Tutorial on Architectural Design for Soft Errors

Dr. Joel Emer & Dr. Shubu Mukherjee, Intel Corporation
Sunday, June 21st, Morning session.

As kids many of us were fascinated by black holes and solar flares in deep space. Little did we know that particles from deep space could affect computing systems at the surface of the earth causing blue screens and incorrect bank balances. CMOS technology has shrunk to a point where radiation from deep space and packaging material have started causing such malfunctions at an increasing rate. These radiation-induced errors are termed "soft" since the state of one or more bits in a silicon chip could flip temporarily without damaging the hardware. The lack of any appropriate shielding material has caused the design community to look for process, circuit, architectural, and software solutions to mitigate the effect of soft errors.

This tutorial will cover architectural techniques to tackle the soft error problem. Computer architecture has long coped with various types of faults, including ones induced by radiation. For example, error correction codes are commonly used in memory systems. High-end systems have often used redundant copies of hardware to detect faults and recover from errors. Many of these solutions have, however, been prohibitively expensive and difficult to justify in mainstream commodity computing market.

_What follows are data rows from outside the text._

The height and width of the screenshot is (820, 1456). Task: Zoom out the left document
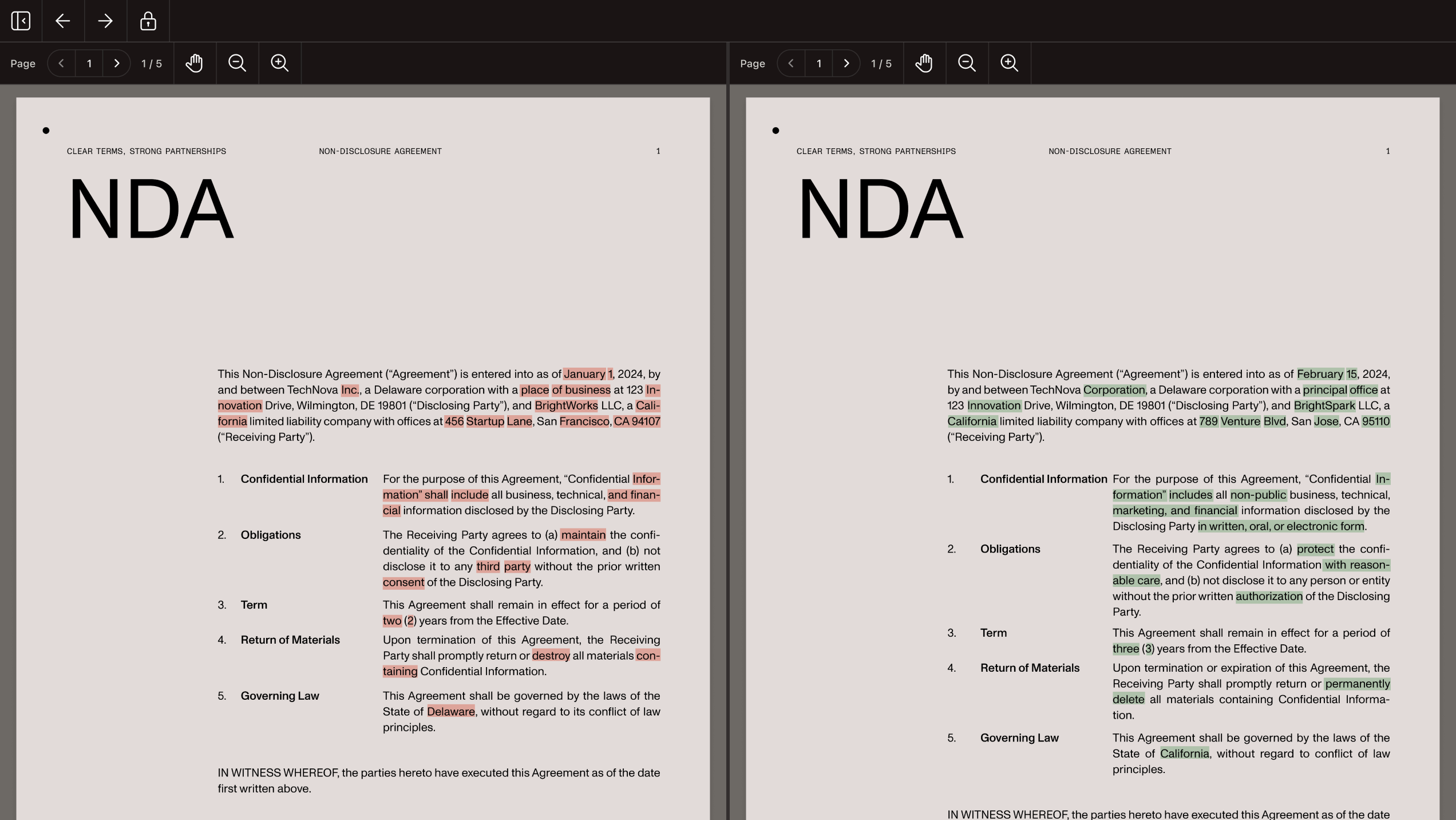(237, 63)
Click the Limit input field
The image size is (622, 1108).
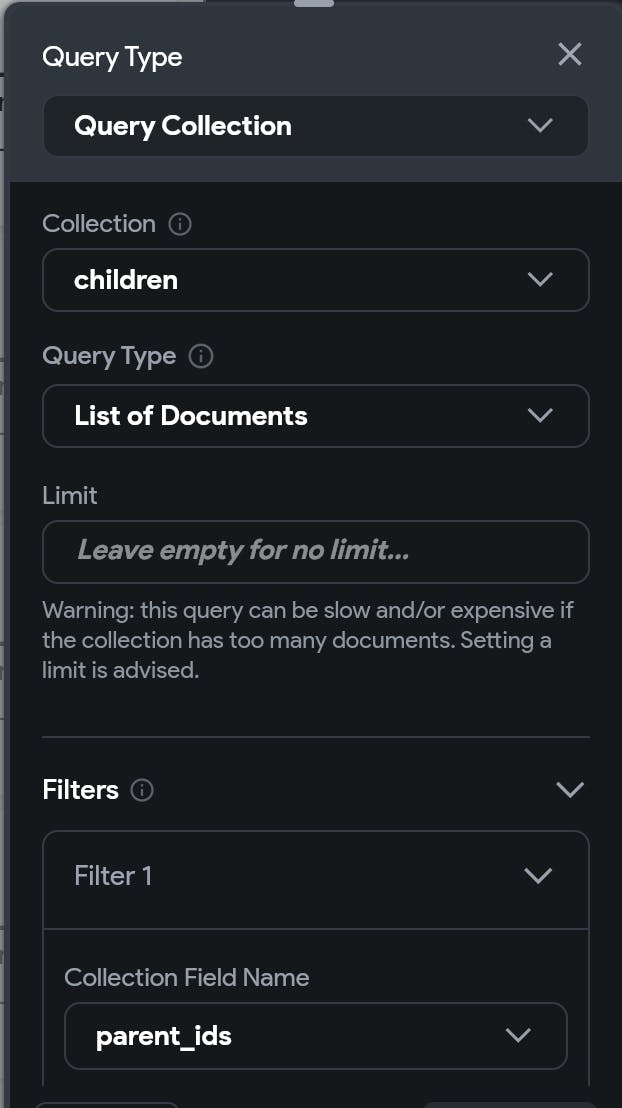point(315,551)
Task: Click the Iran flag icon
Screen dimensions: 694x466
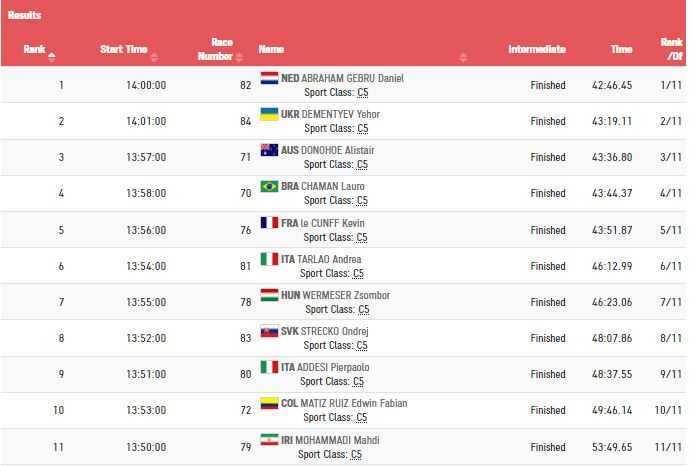Action: pos(269,440)
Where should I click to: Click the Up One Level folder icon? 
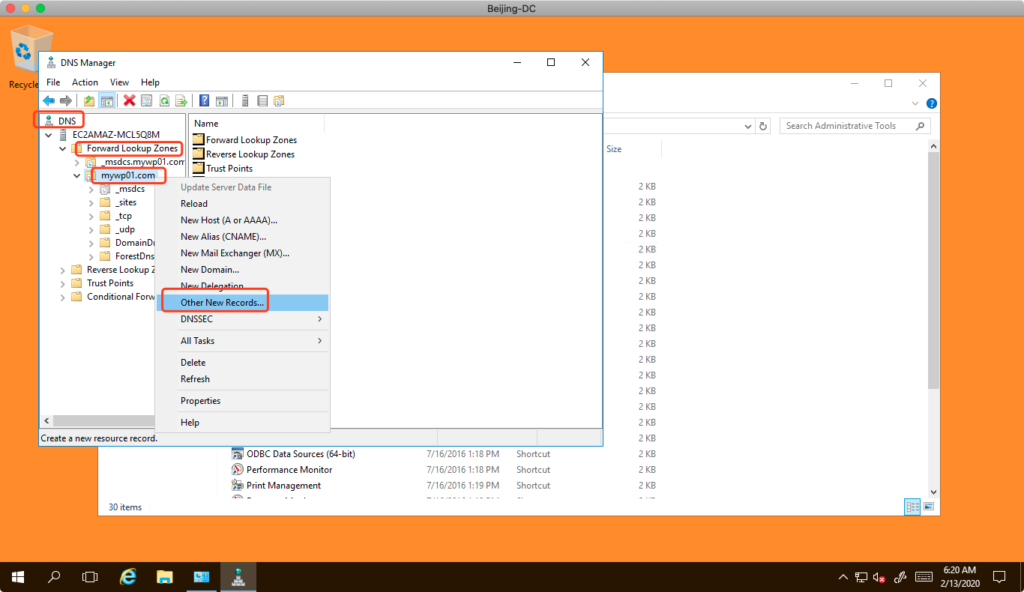pos(89,101)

The necessity to find cheaper reliability solutions has driven a whole new class of quantitative analysis of soft errors and corresponding solutions that mitigate their effects. This tutorial will cover the new methodologies for quantitative analysis of soft errors as well as novel cost-effective architectural techniques to mitigate them. This tutorial will also re-evaluates traditional architectural solutions in the context of the new quantitative analysis.

More specifically, in this tutorial we will cover:

Much of the material in this tutorial will be based on the book, "Architecture Design for Soft Errors." Elsevier, Inc has copyright (c) to some of the material covered in the tutorial and on this announcement.

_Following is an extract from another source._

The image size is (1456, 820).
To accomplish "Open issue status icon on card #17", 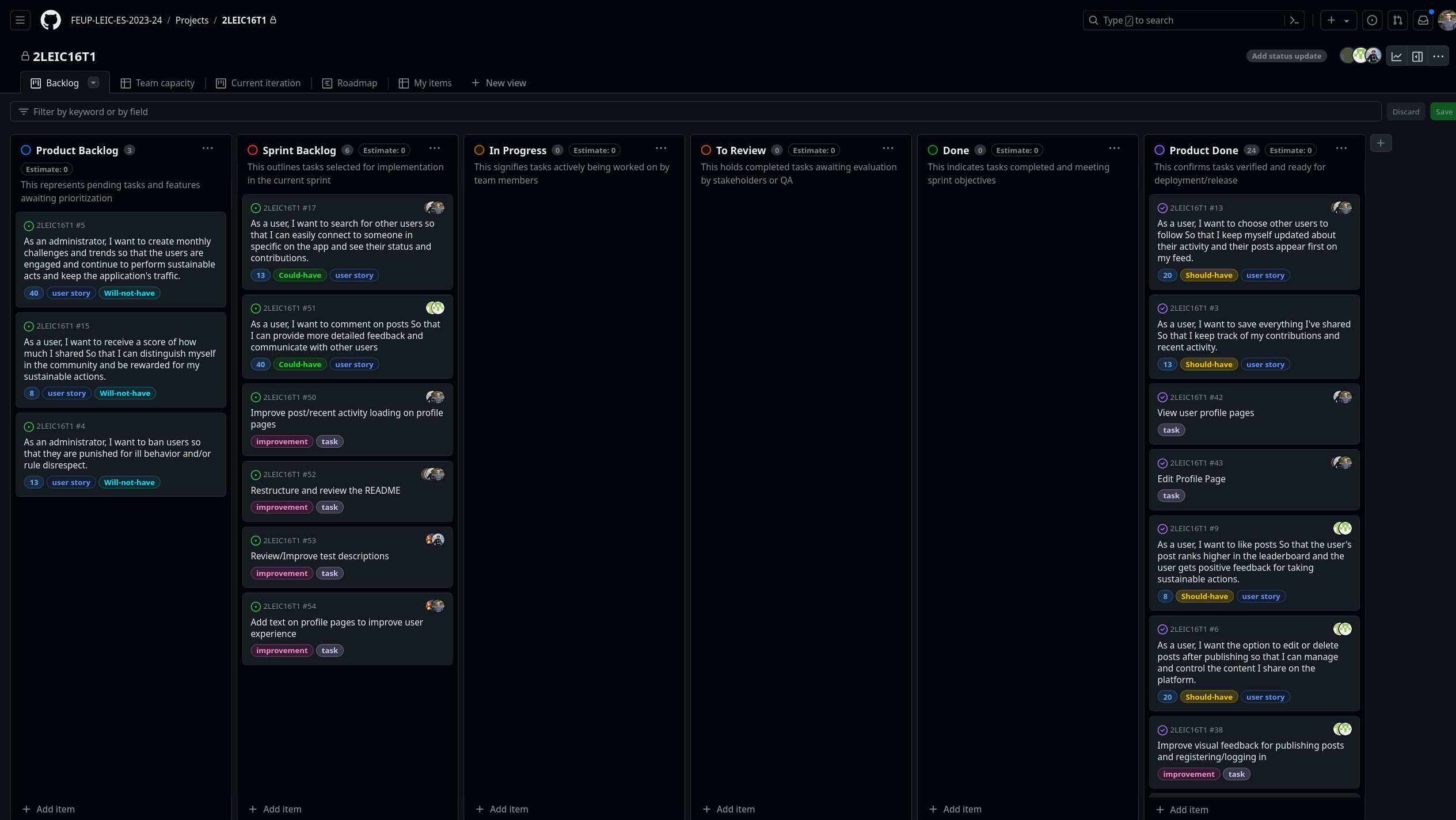I will point(256,208).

Dr. Joel S. Emer is an Intel Fellow working in the Digital Enterprise Group, where he is director of micro-architecture research. Before joining Intel he spent 22 years as a Digital/Compaq employee, where he worked on processor architecture, performance analysis and performance modeling methodologies for a number of VAX and Alpha CPUs. He is widely recognized for his architecture contributions, including pioneering efforts in simultaneous multithreading, and for his seminal work on the now pervasive quantitative approach to processor evaluation. He also has researched heterogeneous distributed systems and networked file systems at DEC and during a three year sabbatical at MIT. His current research interests include processor reliability, multithreaded processor organizations, techniques for increased instruction level parallelism, pipeline organization, instruction and data cache organizations, branch prediction schemes, and performance modeling. Dr. Emer holds a Ph.D. in Electrical Engineering from the University of Illinois, and M.S.E.E. and B.S.E.E. degrees from Purdue University. He is also a Fellow of both the ACM and the IEEE.

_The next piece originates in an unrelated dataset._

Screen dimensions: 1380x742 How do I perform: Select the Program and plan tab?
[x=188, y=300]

Shubu Mukherjee is a Principal Engineer and Director of Intel's SPEARS Group (Simulation and Pathfinding of Efficient and Reliable Systems). The SPEARS Group is responsible for spearheading architectural change and innovation in the delivery of enterprise processors and chipsets by building and supporting simulation and analytical models of performance, power, and reliability. Dr. Mukherjee is widely recognized both within and outside Intel as one of the experts on architecture design for soft errors. He has made pioneering contributions towards the design of Intel's System Environment Monitoring Agent (SEMA) that runs on more than 200,000 processor cores within Intel, architectural vulnerability modeling for soft errors, Redundant Multithreading (RMT) techniques, creation of performance modeling infrastructures called Cameroon (jointly with a team of Intel engineers) and Asim (jointly with Dr. Joel Emer), design of the Alpha 21364 interconnection network, and the creation of the first shared memory prediction scheme. Prior to joining Intel, Dr. Mukherjee worked in Compaq for 3 years and Digital Equipment Corporation for 10 days. Dr. Mukherjee received his B.Tech. from the Indian Institute of Technology, Kanpur, where he serves as an adjunct faculty now. He got his M.S. and PhD from the University of Wisconsin-Madison. He is a Fellow of IEEE. He was the General Chair of ASPLOS (Architectural Support for Programming Languages and Operating Systems), 2004. He has co-authored over 40 external papers. He holds 16 patents and has filed over 25 more in Intel. Dr. Mukherjee's book titled, "Architecture Design for Soft Errors" appeared in the market in February 2008. Dr. Mukherjee serves in the Editorial Board of IEEE Computer Architecture Letters (CAL), as an Associate Editor of IEEE Transactions of Secure and Dependable Computing (TDSC), in National Science Foundation (NSF) panels, in numerous technical program committees, in Intel Corporation's patent committee, and in the Board of Trustees of Merrimack Repertory Theatre.